Now that Mona'd pointed out the first one, Cashel saw that there were more balls, as many as he could count on the fingers of one hand, in the rock beside it. They looked as much like frog's eggs as anything Cashel could think of; though much bigger, of course.
"The seeds of new dwellings," the girl said softly. She took her hand away from the stone. "Each seed should grow into a home for a young elf who'd make the people of a house in the waking world a little happier. This place is absorbing them too."
She turned her head toward Cashel."I was wrong, I think," she said. Her voice didn't sound angry, but it rang as hard as a sword edge. "What's happening here is evil."

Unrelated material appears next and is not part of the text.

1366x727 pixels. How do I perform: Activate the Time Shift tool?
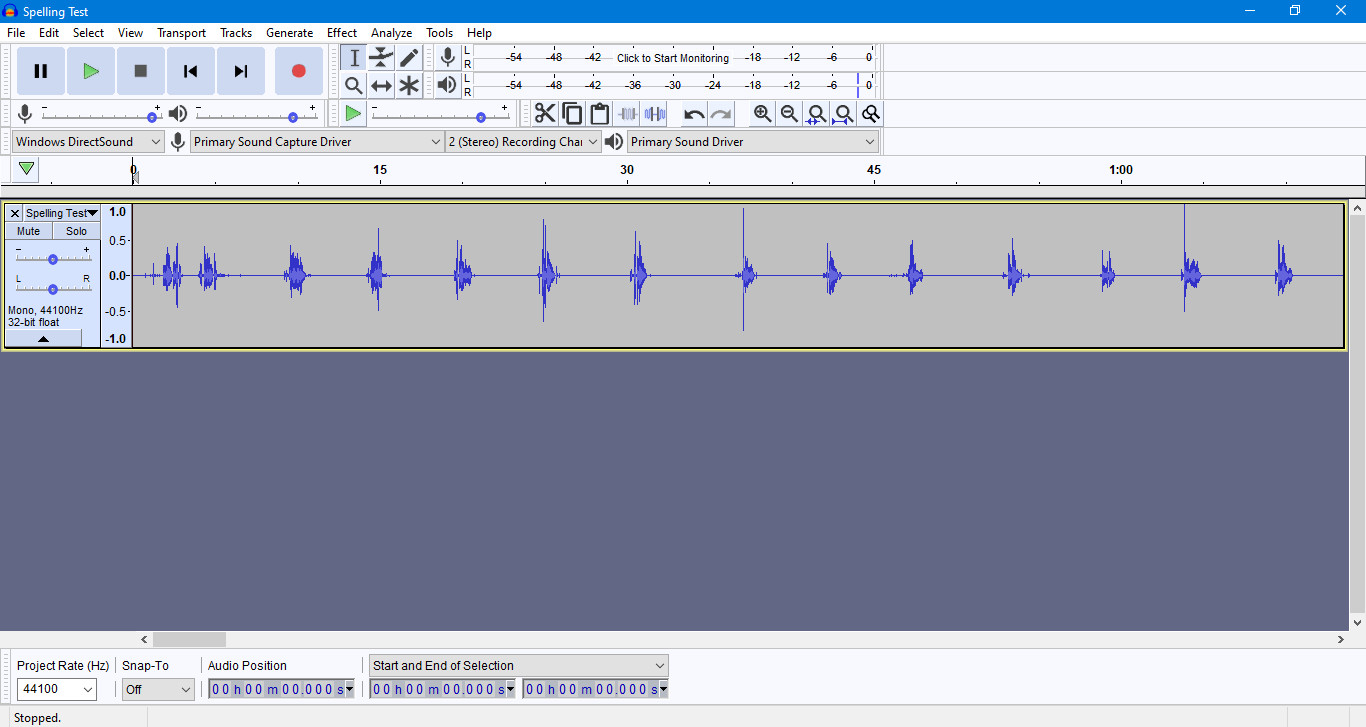(x=381, y=86)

"Let's go on," said Cashel, but Mona had started up the path before he got the words out.
The wind rose again before they'd climbed halfway. It whirled around the outcrop, buffeting Cashel head-on no matter which direction he was facing as he walked along the curving path. Rain began to fall, a few drops at a time but big ones that stung like hard-thrown pebbles.
Mona's tunic was sleeveless and only knee-length. Even so Cashel was afraid that it'd give the storm's violence enough purchase to snatch her from the path and throw her onto the broken landscape below. Her balance remained perfect and her steps stayed steady despite the gusts.

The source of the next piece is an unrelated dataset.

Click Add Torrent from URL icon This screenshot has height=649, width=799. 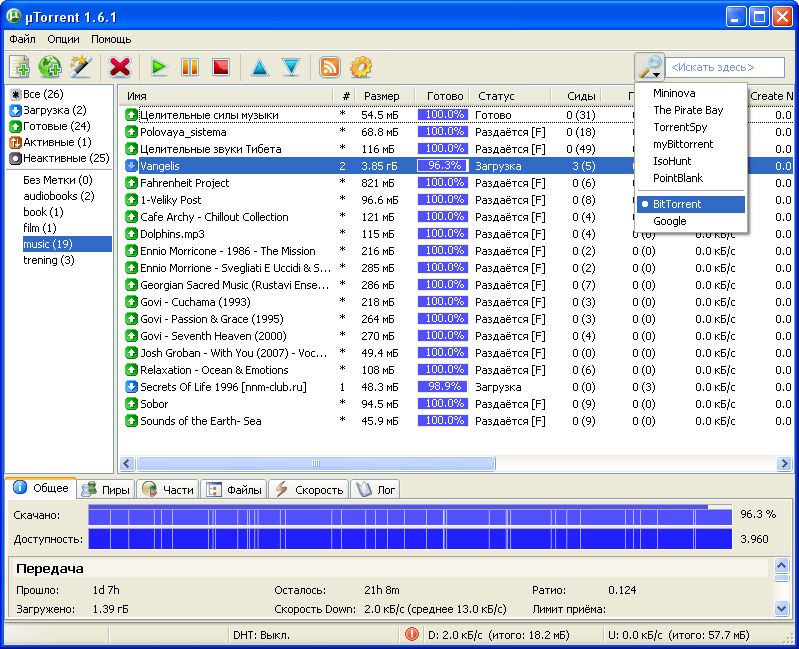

The top of the outcrop was as flat as a table. The tower stood in the center with no more margin than Cashel could span by stretching his arms out to either side. He wondered if the spire itself was artificial, a pedestal built at the same time the tower was; though if what Mona said was true, this whole world had been made-or grown, which he supposed was the same thing.
The entrance was partway around the tower from where the path reached the top. Mona started for it with Cashel right behind. Now that they were close, Cashel saw that the windows in the tower were blocked up-filled with stone rather than just shuttered. What he'd seen were the outlines where the sashes used to be.